The Intel Core i5-2500K CPU

Intel's Sandy Bridge architecture based Core i5-2500K needs little introduction at this time. Almost a year after its release, it remains unrivaled in terms of performance, power consumption, enthusiast-friendly overclockability, and price. Anand reviewed the CPU earlier this year, and I summarized the Sandy Bridge CPU and chipsets in a previous buyer's guide. You can also check Bench for detailed metrics on the 2500K's performance. Simply put, you can't buy a better processor for the money, and its performance for its cost makes it a tremendous value.

The components

I've recommended the Biostar TZ68A+ in previous guides and it continues to be my go-to Z68 chipset-based LGA 1155 motherboard. I continue to have great experiences with it (like no DOA boards, knock on wood), and the many I've put in systems continue running without issue. Its feature set is good, its performance is great, and its cost is comparatively low. Perhaps its only negative is that it has fewer than average rear USB ports; you might need a USB port dock if you'll be attaching a lot of peripherals to it.

• Supplied data:

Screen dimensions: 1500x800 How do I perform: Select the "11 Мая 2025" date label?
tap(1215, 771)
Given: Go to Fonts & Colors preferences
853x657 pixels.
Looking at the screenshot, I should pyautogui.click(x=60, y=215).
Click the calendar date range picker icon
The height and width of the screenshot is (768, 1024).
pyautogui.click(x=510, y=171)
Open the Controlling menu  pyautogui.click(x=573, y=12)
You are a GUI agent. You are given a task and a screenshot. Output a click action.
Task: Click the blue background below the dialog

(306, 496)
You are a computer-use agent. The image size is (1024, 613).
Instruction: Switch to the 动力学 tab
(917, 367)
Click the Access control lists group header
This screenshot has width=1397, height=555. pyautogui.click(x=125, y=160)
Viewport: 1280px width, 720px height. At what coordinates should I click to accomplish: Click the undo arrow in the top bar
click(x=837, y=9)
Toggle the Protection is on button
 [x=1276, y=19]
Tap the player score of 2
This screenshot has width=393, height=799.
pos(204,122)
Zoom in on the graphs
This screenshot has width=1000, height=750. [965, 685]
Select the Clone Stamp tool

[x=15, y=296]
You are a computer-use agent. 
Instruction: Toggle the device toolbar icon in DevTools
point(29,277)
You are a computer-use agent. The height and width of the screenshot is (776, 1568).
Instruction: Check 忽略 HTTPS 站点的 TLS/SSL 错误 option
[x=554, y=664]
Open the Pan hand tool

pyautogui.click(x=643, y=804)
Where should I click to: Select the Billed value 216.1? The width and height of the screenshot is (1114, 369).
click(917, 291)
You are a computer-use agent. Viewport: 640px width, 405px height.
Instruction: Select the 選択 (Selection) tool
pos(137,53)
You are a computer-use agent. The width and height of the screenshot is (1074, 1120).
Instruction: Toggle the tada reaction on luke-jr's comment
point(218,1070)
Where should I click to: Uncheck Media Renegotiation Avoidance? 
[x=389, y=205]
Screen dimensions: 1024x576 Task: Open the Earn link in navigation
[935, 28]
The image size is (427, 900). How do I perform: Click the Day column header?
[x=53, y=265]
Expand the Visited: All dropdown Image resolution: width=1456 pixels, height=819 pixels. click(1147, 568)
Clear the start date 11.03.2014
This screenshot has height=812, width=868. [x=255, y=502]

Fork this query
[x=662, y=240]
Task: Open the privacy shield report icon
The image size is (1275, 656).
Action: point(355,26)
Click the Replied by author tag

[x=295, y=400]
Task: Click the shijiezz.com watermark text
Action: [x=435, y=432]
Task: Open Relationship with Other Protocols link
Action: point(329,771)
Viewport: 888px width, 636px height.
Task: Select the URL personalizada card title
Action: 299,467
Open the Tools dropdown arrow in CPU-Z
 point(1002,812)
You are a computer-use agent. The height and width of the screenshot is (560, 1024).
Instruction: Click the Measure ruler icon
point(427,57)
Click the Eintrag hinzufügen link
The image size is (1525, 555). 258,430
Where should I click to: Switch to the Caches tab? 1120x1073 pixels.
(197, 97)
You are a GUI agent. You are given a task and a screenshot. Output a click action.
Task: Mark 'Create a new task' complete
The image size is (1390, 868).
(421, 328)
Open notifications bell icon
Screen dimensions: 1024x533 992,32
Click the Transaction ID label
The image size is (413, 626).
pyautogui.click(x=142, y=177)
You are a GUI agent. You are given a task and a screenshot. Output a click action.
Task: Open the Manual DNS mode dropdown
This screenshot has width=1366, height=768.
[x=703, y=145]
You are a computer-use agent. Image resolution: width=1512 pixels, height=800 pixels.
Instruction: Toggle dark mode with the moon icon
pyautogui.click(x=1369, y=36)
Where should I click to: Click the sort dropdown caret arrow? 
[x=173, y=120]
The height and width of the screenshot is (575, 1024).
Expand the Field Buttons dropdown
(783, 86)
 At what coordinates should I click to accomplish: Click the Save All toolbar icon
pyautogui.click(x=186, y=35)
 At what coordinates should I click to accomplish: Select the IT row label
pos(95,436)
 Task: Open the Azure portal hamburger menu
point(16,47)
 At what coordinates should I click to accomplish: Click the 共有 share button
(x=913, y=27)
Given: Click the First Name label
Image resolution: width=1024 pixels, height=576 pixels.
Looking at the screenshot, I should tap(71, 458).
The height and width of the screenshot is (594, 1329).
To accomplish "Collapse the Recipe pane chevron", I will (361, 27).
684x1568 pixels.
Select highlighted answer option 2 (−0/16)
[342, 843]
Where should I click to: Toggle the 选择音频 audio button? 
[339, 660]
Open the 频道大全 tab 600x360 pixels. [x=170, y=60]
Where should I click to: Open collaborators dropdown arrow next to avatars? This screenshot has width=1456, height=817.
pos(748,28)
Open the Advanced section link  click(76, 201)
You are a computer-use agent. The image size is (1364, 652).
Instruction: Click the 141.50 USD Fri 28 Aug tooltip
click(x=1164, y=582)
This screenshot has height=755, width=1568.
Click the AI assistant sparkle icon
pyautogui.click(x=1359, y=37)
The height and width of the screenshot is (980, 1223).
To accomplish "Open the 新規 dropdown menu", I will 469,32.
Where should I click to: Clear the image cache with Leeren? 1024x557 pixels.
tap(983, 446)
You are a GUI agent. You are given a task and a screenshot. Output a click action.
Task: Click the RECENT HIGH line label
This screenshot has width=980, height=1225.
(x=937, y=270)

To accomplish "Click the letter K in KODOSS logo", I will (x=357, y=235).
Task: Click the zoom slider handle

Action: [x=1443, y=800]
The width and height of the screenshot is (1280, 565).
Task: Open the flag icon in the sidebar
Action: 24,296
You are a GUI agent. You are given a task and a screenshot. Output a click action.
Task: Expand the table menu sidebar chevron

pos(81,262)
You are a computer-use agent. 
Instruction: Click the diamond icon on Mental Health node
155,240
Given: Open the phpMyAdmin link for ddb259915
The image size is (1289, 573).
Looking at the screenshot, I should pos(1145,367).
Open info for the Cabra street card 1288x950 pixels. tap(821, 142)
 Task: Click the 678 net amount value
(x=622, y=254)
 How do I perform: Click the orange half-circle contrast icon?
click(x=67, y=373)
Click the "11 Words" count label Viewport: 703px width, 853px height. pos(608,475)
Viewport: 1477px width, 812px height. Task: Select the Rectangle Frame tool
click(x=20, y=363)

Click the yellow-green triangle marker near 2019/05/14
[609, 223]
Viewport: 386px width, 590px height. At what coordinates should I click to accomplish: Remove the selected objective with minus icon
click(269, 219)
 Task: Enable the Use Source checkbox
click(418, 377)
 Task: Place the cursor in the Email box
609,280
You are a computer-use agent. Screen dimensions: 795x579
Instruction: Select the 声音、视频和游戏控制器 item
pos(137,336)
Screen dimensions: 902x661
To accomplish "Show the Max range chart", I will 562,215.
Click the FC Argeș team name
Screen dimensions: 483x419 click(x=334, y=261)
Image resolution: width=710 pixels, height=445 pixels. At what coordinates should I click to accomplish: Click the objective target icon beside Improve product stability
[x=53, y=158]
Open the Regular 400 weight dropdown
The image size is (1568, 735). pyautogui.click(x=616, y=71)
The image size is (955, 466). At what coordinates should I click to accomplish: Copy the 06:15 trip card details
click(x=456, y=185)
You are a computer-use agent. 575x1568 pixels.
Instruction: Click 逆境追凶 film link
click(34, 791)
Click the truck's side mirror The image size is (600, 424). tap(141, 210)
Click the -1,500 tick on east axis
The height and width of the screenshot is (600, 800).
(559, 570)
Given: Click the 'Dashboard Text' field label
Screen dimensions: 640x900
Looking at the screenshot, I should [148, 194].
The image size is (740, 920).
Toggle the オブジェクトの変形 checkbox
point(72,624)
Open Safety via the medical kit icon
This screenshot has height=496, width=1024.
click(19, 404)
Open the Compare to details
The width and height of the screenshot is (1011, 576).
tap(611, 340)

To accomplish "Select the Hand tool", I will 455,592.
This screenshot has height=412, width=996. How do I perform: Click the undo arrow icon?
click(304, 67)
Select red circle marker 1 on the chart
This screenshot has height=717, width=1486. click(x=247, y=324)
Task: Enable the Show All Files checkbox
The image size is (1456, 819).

• What you should do: According to the text about the Core i5-2500K processor, in which respects does the CPU remain unrivaled? List them all.

• Exercise output:
- Performance
- Power consumption
- Enthusiast-friendly overclockability
- Price